I don’t have a lot to say this week.
I’ve been feeling a sort of melancholia the last few days while simultaneously feeling much more connected to my inner self. I’ve been forcing moments of self care, self reflection, and healthier habits.
Basically, what I’m saying is, I charged my FitBit Versa and started wearing it again. I started thinking about how much water I consume again. I’ve been going on longer walks with Devona. I’ve been reading more.
And that all feels great.
But I’m also really missing my dad recently. And, outside of that, I’m also feeling this overarching sense of grief? Maybe it’s just the prolonged missing of people – of ‘out there’. Maybe it’s my desperation to find ways to show more of the world to my daughter. Maybe it’s the way I keep seeing cogs in the wheels of civility that break my heart.
I don’t know.
But I do know there is good. There is so much good. We were visited by endless good in the hardest moments of this past year. It’s out there and it’s surrounding me. But it’s constantly fighting against such big bads. It’s hard to always keep hold of it all. Sometimes I want to scream. At people. At no one. At everyone. At myself.
My daughter sang her first nonsensical song this morning. She made it up herself. It was beautiful and sweet. It was about her family. And my heart felt full and true and steady.
It’s like a balance of confidence and assuredness and positivity is bringing more to light the parts of conscious I usually stuff down.
In trying to reconcile all of this I’ve been doing some minor candlework and cleansing rituals. Beltane was this past weekend and we failed to have any sort of recognition of the holiday, other than wishing a Blessed Beltane to a handful of family members. But, I have been trusting myself to make my own rituals more and that’s been really positive.
It’s always a balancing act, right? It’s a recipe for happiness. Happiness – the elusive choice we hear so much about. I feel it. I am happy. But not always.
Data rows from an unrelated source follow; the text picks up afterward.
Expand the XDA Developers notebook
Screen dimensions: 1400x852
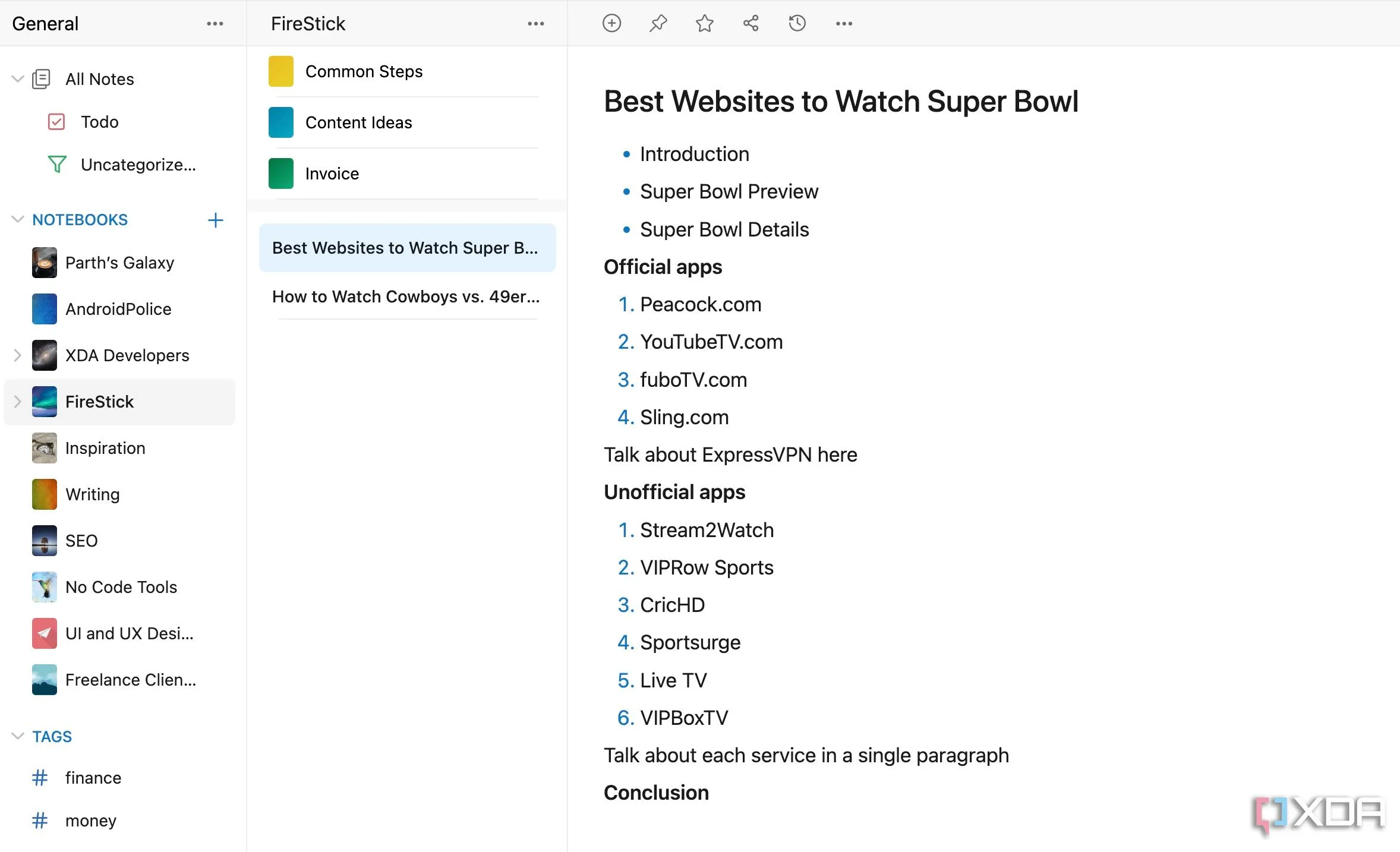(x=17, y=355)
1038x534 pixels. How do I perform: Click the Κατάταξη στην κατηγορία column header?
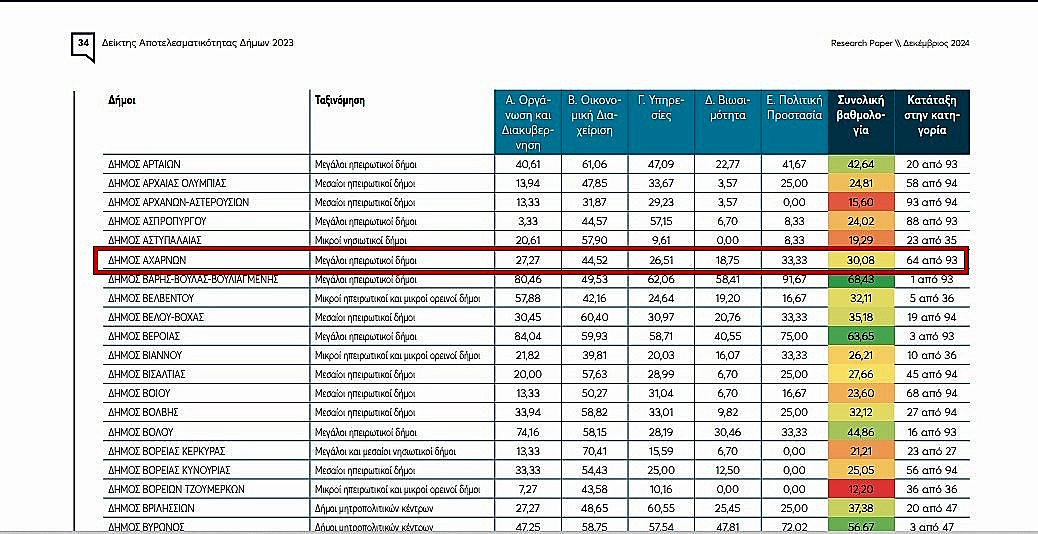[x=932, y=108]
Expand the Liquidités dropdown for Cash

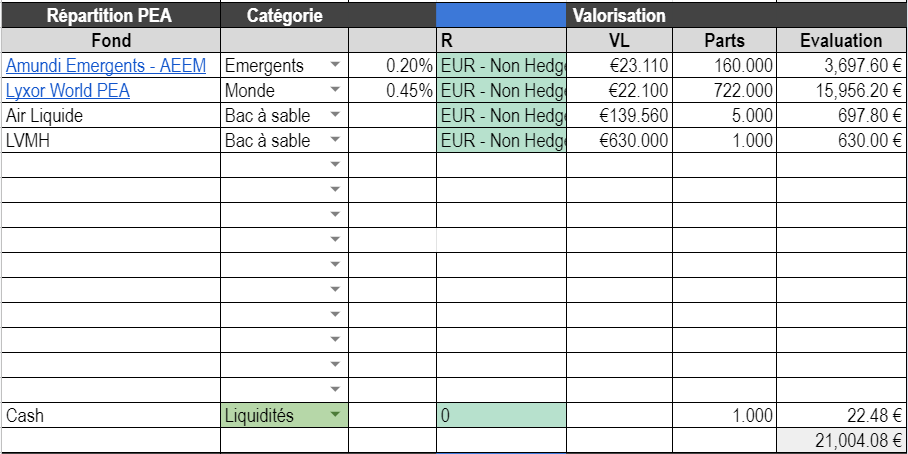pos(335,415)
And that’s just fine.
I think the trust I’m trying to build back up with myself is also translating to some moments in the kitchen. Usually, out of necessity to adapt, like in the instance of this Makeshift Chicken Piccata. Instead of panicking I simply remembered what Chicken Piccata is. I mean, I think I did. This is at least close. And, honestly, if it’s not Chicken Piccata, it’s still delicious.
I knew it would be. And that was a nice feeling. A lack of anxiety where there would normally be a swell.
I guess I’m learning inner progress isn’t always pretty or positive.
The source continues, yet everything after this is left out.